Data extract Block Start

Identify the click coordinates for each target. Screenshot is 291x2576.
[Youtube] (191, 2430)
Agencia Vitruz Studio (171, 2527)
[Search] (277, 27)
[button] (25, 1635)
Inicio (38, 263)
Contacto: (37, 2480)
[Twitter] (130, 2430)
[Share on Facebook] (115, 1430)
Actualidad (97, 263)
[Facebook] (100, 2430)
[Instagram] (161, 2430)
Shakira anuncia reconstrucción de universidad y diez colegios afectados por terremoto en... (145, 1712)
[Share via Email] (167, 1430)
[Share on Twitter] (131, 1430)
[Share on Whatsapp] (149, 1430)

Data extract Block End
Data extract Block Start

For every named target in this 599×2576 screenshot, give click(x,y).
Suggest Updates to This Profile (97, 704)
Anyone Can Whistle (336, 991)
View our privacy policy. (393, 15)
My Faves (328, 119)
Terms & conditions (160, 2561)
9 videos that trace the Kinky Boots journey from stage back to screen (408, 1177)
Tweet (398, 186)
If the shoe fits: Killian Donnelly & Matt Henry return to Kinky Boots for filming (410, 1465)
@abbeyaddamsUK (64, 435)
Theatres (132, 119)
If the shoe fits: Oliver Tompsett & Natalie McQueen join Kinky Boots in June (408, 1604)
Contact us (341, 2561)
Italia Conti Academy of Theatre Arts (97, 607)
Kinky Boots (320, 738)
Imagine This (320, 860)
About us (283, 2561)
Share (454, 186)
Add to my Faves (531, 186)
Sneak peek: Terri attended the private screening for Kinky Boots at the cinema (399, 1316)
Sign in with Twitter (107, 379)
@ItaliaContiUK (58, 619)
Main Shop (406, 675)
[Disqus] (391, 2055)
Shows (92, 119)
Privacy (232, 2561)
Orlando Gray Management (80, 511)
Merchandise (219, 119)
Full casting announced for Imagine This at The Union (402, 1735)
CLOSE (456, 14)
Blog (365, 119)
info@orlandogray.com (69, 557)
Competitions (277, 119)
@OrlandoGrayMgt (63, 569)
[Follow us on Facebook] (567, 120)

Data extract Block End

● **Task prompt**:
Nothing but a number is required: the number of lines in the material holding the string "target".

● **Solution for this exercise**:
2